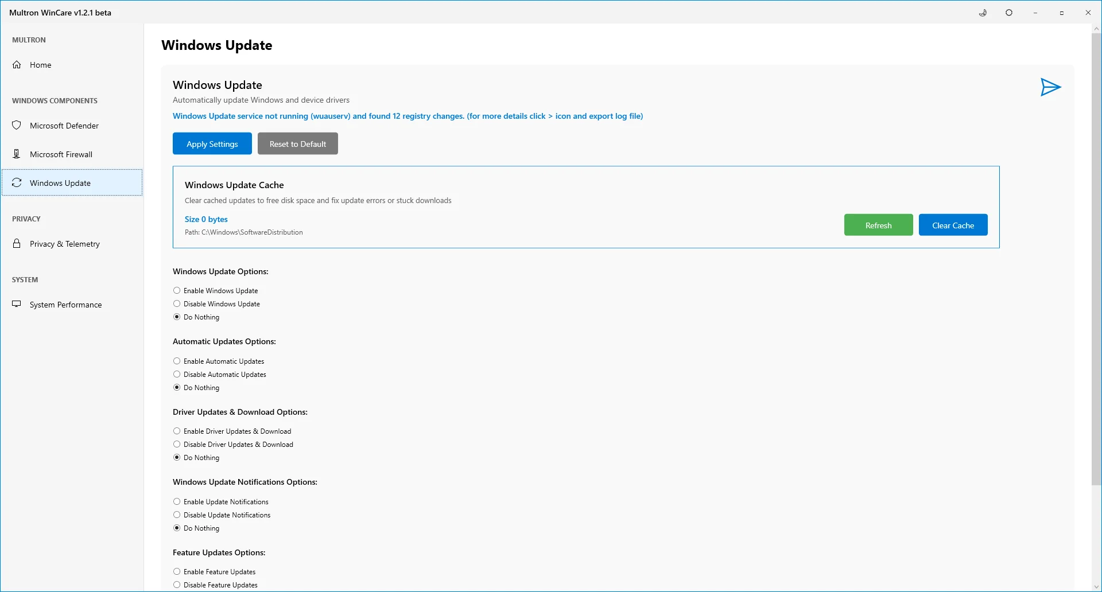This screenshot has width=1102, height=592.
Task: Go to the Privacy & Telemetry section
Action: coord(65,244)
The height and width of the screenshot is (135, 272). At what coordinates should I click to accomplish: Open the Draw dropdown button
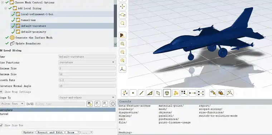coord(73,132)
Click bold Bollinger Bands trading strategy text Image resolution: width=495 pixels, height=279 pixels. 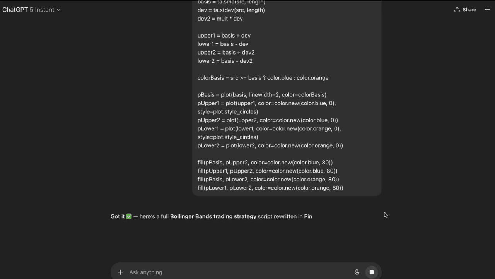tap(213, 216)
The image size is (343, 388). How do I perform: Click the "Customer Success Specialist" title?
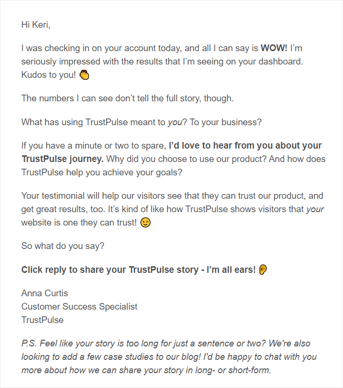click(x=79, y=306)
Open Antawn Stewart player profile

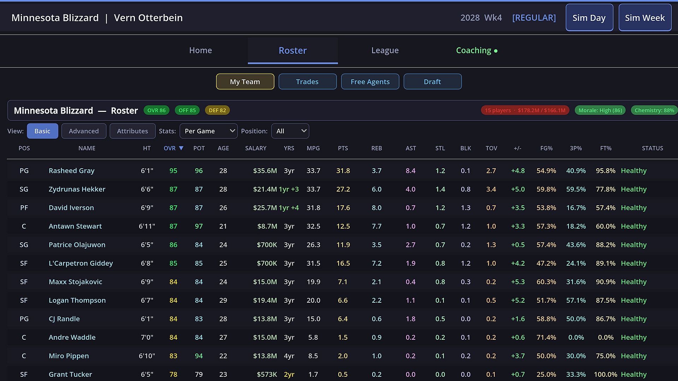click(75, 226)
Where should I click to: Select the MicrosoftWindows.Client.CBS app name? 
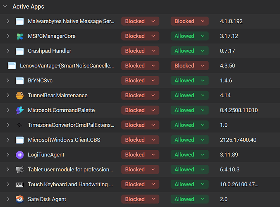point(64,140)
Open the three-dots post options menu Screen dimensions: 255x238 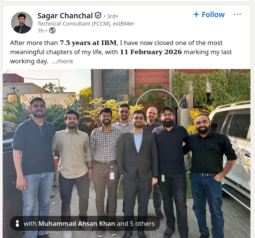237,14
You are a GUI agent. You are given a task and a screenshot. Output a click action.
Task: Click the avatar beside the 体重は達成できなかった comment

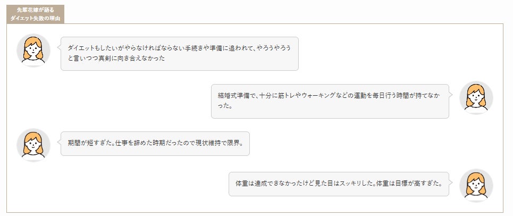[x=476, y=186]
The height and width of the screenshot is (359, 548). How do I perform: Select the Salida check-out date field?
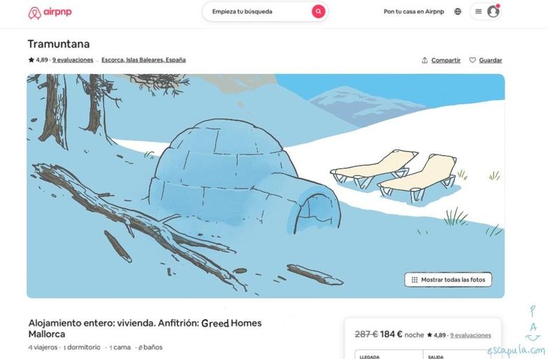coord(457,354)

## Work to be completed
Starting at the line that contains "You are a GUI" and continuing to the end of the records, set out those lines as a numbered list. Skip blank lines and leave out the pictures.

## Output for this task
1. You are a GUI agent. You are given a task and a screenshot. Output a click action.
2. Task: Click the avatar beside the 体重は達成できなかった comment
3. [x=476, y=186]
4. The height and width of the screenshot is (359, 548). How do I perform: Select the Salida check-out date field?
5. coord(457,354)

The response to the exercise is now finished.